Data excerpts:

* BEGIN *

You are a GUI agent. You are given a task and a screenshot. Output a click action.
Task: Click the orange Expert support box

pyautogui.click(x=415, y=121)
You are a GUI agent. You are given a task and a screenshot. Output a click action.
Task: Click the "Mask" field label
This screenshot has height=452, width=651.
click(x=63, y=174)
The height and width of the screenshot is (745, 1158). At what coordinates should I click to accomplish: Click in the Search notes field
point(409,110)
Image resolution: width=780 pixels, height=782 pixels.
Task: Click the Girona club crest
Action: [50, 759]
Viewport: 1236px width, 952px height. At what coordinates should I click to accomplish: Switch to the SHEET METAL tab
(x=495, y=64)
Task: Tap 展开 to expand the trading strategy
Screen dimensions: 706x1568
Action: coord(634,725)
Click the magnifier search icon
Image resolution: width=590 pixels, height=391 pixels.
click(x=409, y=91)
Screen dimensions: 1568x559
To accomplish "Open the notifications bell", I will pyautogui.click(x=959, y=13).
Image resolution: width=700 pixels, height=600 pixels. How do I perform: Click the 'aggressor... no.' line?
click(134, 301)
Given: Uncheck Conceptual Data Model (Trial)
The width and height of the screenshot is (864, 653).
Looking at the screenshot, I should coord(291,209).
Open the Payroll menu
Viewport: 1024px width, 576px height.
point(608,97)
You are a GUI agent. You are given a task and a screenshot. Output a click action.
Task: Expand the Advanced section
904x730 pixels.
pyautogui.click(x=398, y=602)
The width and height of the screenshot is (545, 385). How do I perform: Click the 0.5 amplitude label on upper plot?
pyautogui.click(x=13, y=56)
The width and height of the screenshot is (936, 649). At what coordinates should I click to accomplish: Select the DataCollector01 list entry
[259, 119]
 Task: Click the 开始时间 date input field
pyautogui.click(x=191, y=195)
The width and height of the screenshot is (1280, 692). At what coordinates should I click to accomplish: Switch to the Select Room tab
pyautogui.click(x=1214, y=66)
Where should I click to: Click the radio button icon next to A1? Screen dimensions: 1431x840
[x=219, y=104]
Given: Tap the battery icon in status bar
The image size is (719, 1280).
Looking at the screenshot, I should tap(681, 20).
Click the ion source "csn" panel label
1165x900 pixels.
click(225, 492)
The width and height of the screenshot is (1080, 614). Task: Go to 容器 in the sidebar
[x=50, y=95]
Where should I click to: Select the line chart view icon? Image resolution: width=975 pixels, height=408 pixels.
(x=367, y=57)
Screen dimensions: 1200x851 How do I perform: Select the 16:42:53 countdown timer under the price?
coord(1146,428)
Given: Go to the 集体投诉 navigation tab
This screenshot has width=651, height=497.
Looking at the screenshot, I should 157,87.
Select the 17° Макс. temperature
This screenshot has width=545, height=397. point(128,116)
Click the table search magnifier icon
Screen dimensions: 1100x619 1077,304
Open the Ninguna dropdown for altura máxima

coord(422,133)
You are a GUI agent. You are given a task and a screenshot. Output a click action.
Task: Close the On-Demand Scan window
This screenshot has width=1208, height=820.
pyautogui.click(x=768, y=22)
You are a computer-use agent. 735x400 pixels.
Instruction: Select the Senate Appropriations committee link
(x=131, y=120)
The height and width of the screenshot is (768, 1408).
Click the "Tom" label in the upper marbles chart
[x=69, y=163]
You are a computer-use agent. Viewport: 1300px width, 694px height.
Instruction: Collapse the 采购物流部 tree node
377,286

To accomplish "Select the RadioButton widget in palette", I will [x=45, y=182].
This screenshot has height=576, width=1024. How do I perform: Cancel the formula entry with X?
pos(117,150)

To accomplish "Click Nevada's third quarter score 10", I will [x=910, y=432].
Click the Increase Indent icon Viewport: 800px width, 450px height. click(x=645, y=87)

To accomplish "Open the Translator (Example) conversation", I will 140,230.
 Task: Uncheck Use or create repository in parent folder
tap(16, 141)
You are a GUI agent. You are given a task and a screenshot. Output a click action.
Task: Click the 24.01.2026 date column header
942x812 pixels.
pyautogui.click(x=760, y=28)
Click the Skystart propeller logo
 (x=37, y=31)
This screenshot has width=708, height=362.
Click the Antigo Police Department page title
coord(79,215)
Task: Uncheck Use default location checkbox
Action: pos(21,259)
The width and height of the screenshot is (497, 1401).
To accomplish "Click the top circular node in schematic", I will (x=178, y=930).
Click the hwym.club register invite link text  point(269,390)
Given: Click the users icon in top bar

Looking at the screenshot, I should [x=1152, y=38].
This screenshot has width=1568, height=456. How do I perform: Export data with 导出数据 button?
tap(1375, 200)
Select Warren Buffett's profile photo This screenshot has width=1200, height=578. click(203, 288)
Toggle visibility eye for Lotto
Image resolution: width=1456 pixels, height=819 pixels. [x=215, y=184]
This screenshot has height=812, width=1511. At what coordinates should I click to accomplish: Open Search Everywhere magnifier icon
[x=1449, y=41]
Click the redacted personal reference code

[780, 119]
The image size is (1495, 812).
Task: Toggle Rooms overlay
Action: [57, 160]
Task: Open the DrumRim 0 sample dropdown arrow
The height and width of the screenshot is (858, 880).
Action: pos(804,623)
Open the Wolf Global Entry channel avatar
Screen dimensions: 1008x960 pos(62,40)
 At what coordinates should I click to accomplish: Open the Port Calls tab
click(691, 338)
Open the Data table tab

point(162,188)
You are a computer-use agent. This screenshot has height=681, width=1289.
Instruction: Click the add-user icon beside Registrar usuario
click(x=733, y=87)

* END *

What is asked:
Copy every line of the listing above exactly as it appears.

Response below:
You are a GUI agent. You are given a task and a screenshot. Output a click action.
Task: Click the orange Expert support box

pyautogui.click(x=415, y=121)
You are a GUI agent. You are given a task and a screenshot. Output a click action.
Task: Click the "Mask" field label
This screenshot has height=452, width=651.
click(x=63, y=174)
The height and width of the screenshot is (745, 1158). At what coordinates should I click to accomplish: Click in the Search notes field
point(409,110)
Image resolution: width=780 pixels, height=782 pixels.
Task: Click the Girona club crest
Action: [50, 759]
Viewport: 1236px width, 952px height. At what coordinates should I click to accomplish: Switch to the SHEET METAL tab
(x=495, y=64)
Task: Tap 展开 to expand the trading strategy
Screen dimensions: 706x1568
Action: coord(634,725)
Click the magnifier search icon
Image resolution: width=590 pixels, height=391 pixels.
click(x=409, y=91)
Screen dimensions: 1568x559
To accomplish "Open the notifications bell", I will pyautogui.click(x=959, y=13).
Image resolution: width=700 pixels, height=600 pixels. How do I perform: Click the 'aggressor... no.' line?
click(134, 301)
Given: Uncheck Conceptual Data Model (Trial)
The width and height of the screenshot is (864, 653).
Looking at the screenshot, I should coord(291,209).
Open the Payroll menu
Viewport: 1024px width, 576px height.
point(608,97)
You are a GUI agent. You are given a task and a screenshot. Output a click action.
Task: Expand the Advanced section
904x730 pixels.
pyautogui.click(x=398, y=602)
The width and height of the screenshot is (545, 385). How do I perform: Click the 0.5 amplitude label on upper plot?
pyautogui.click(x=13, y=56)
The width and height of the screenshot is (936, 649). At what coordinates should I click to accomplish: Select the DataCollector01 list entry
[259, 119]
 Task: Click the 开始时间 date input field
pyautogui.click(x=191, y=195)
The width and height of the screenshot is (1280, 692). At what coordinates should I click to accomplish: Switch to the Select Room tab
pyautogui.click(x=1214, y=66)
Where should I click to: Click the radio button icon next to A1? Screen dimensions: 1431x840
[x=219, y=104]
Given: Tap the battery icon in status bar
The image size is (719, 1280).
Looking at the screenshot, I should tap(681, 20).
Click the ion source "csn" panel label
1165x900 pixels.
click(225, 492)
The width and height of the screenshot is (1080, 614). Task: Go to 容器 in the sidebar
[x=50, y=95]
Where should I click to: Select the line chart view icon? Image resolution: width=975 pixels, height=408 pixels.
(x=367, y=57)
Screen dimensions: 1200x851 How do I perform: Select the 16:42:53 countdown timer under the price?
coord(1146,428)
Given: Go to the 集体投诉 navigation tab
This screenshot has width=651, height=497.
Looking at the screenshot, I should 157,87.
Select the 17° Макс. temperature
This screenshot has width=545, height=397. point(128,116)
Click the table search magnifier icon
Screen dimensions: 1100x619 1077,304
Open the Ninguna dropdown for altura máxima

coord(422,133)
You are a GUI agent. You are given a task and a screenshot. Output a click action.
Task: Close the On-Demand Scan window
This screenshot has width=1208, height=820.
pyautogui.click(x=768, y=22)
You are a computer-use agent. 735x400 pixels.
Instruction: Select the Senate Appropriations committee link
(x=131, y=120)
The height and width of the screenshot is (768, 1408).
Click the "Tom" label in the upper marbles chart
[x=69, y=163]
You are a computer-use agent. Viewport: 1300px width, 694px height.
Instruction: Collapse the 采购物流部 tree node
377,286

To accomplish "Select the RadioButton widget in palette", I will [x=45, y=182].
This screenshot has height=576, width=1024. How do I perform: Cancel the formula entry with X?
pos(117,150)

To accomplish "Click Nevada's third quarter score 10", I will [x=910, y=432].
Click the Increase Indent icon Viewport: 800px width, 450px height. click(x=645, y=87)

To accomplish "Open the Translator (Example) conversation", I will 140,230.
 Task: Uncheck Use or create repository in parent folder
tap(16, 141)
You are a GUI agent. You are given a task and a screenshot. Output a click action.
Task: Click the 24.01.2026 date column header
942x812 pixels.
pyautogui.click(x=760, y=28)
Click the Skystart propeller logo
 (x=37, y=31)
This screenshot has width=708, height=362.
Click the Antigo Police Department page title
coord(79,215)
Task: Uncheck Use default location checkbox
Action: pos(21,259)
The width and height of the screenshot is (497, 1401).
To accomplish "Click the top circular node in schematic", I will (x=178, y=930).
Click the hwym.club register invite link text  point(269,390)
Given: Click the users icon in top bar

Looking at the screenshot, I should [x=1152, y=38].
This screenshot has width=1568, height=456. How do I perform: Export data with 导出数据 button?
tap(1375, 200)
Select Warren Buffett's profile photo This screenshot has width=1200, height=578. click(203, 288)
Toggle visibility eye for Lotto
Image resolution: width=1456 pixels, height=819 pixels. [x=215, y=184]
This screenshot has height=812, width=1511. At what coordinates should I click to accomplish: Open Search Everywhere magnifier icon
[x=1449, y=41]
Click the redacted personal reference code

[780, 119]
The image size is (1495, 812).
Task: Toggle Rooms overlay
Action: [57, 160]
Task: Open the DrumRim 0 sample dropdown arrow
The height and width of the screenshot is (858, 880).
Action: pos(804,623)
Open the Wolf Global Entry channel avatar
Screen dimensions: 1008x960 pos(62,40)
 At what coordinates should I click to accomplish: Open the Port Calls tab
click(691, 338)
Open the Data table tab

point(162,188)
You are a computer-use agent. This screenshot has height=681, width=1289.
Instruction: Click the add-user icon beside Registrar usuario
click(x=733, y=87)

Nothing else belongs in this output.